This is the single most important optimization in the system. Instead of writing 1M raw events/sec to Redis, Flink aggregates them into 50K cell-count records per second.

# Flink pseudocode
@flink.process
def aggregate_events(events_stream):
    return (
        events_stream
        .key_by(lambda e: h3.latlng_to_cell(e.lat, e.lng, 9))
        .window(TumblingEventTimeWindows.of(Time.seconds(10)))
        .aggregate(
            CountAggregator(),     # count events per cell
            result_type=CellCount  # output: (cell_id, count, window_end)
        )
    )

class CellCount:
    cell_id: str       # H3 cell index
    count: int         # events in this cell in the 10-second window
    event_type: str    # "ride_request", "driver_location", etc.
    window_end: int    # timestamp of window end

Why tumbling windows (not sliding)? A tumbling window produces one output per window interval (every 10 seconds). A sliding window (e.g., 5-minute window sliding every 10 seconds) produces one output per slide interval but each output includes events from a 5-minute range, meaning events are counted in multiple window outputs. Tumbling windows are simpler and cheaper. The 5-minute heatmap is reconstructed at query time by summing the last 30 tumbling window outputs (30 * 10 seconds = 5 minutes).

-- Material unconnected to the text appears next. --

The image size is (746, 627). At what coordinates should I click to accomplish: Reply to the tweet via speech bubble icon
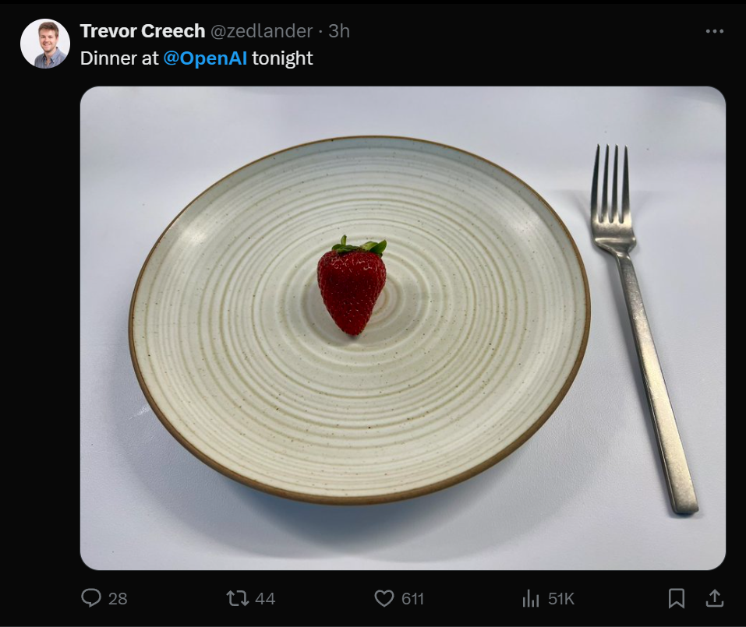tap(92, 598)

Multi-resolution aggregation in the same Flink job:

@flink.process
def multi_resolution_aggregate(events_stream):
    for resolution in [5, 7, 9]:
        (events_stream
            .key_by(lambda e: h3.latlng_to_cell(e.lat, e.lng, resolution))
            .window(TumblingEventTimeWindows.of(Time.seconds(10)))
            .aggregate(CountAggregator())
            .add_sink(redis_sink(f"heatmap:res{resolution}")))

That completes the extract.